I fell into that trap for a while as well.
That moment stings. But it is also one of the most important moments in a leader's career, because what we do next will define us far more than the behavior that got us there.
My Personal Journey
Most of what I knew about leadership was learned through observation rather than specific leadership training. I have had managers who controlled every moment, every step, and every action, and I have experienced managers who never checked in, never observed, and never communicated. My goal was to find a happy medium, but first, I had to let go of the sacred cow better known as control. I had to empower my employees, knowing they would likely make mistakes along the way, but also understanding that this process leads to growth for both the employee and me.
Why Do We Micromanage?
To all who struggle or have struggled with this, I think micromanagement stems from something that once served us well: attention to detail, high standards, and a deep sense of ownership of one’s work product. Those are not bad traits. But somewhere along the way, we stopped applying them to our own work and started applying them to everyone else's.
We began hovering over tasks we delegated. We ask for constant updates. We corrected small things that did not need correcting. We redid work that was done just fine. We scheduled check-ins that were really just inspections in disguise.
And our teams felt it. They may not have said anything, but they felt it. The message our behavior sent was clear: I don't trust you to do it my way and to my standards.
That message is corrosive. It chips away at confidence, initiative, and engagement until we are left wondering why nobody on our team seems motivated or willing to take ownership of anything. The answer, though uncomfortable, is that we trained them not to.
If you, too, have come to this realization, the temptation may be to change your behavior quietly and hope nobody notices the shift. That approach is understandable, but I believe it is also a missed opportunity.
A real acknowledgment of our behavior does more than clear the air. It models the kind of accountability we want to see from the people who work for us. We can’t ask our team to own their mistakes if we are unwilling to own ours.
This doesn’t require a company-wide meeting or a dramatic speech. A simple, sincere conversation with the people most affected should be enough. Tell them what you noticed in your own behavior. Tell them it was not a reflection of their capability. And tell them what you intend to do differently.

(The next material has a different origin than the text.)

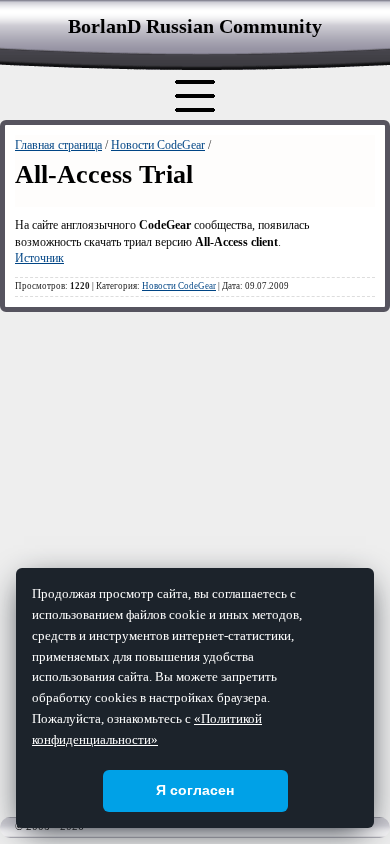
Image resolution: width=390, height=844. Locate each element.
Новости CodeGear (158, 145)
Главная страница (58, 145)
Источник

Three sentences in a two-minute conversation can do more to rebuild trust than three months of behavioral change without explanation.
Changing our Behavior
Awareness without action is useless. After the conversation comes the harder part: actually doing things differently. Letting go is hard!
That means learning to define what "done" looks like before you hand something off, then letting people get there on their own, following the path they choose. It means resisting the urge to jump in the moment something looks slightly different from how you would have done it. Different is not wrong. It is often better.
It also means getting honest about what drives your controlling instincts. For most micromanagers, it is the fear of failure, of being blamed, and of losing control over an outcome. These all create real anxiety. But when you feel that urge to hover creeping in, ask yourself: Is there an actual problem here, or am I just uncomfortable with not being in charge of every detail?
Most of the time, it is the latter.
What Comes Next
Your team may not immediately respond to the new version of you. Trust takes time to rebuild, especially when it has been eroded over months or years. Give them room to adjust. Do not get discouraged if the first few delegated projects feel uncomfortable. Discomfort is part of the process.
I believe people typically rise to the level of trust you extend to them. When they know you believe in their judgment, they start believing in it too. Initiative returns. Ideas start flowing, and the energy in the room changes.
I went from a situation where I was micromanaged to the point of paralysis. Then I was unobserved to the point of isolation. It took a long time to realize and adjust to the change. When these changes from micromanagement to empowerment take place, be aware that it may take your employees a while to adjust as well. Everyone will be navigating change.
Be That Leader
The best leaders I have known were not the ones who rarely made mistakes. (I have never met a leader who has never made a mistake.) They were the ones who recognized their mistakes, owned them, and committed to something better. In the process, they learned how to balance letting go, while still “being there.”
Be that leader, they are the kind worth following.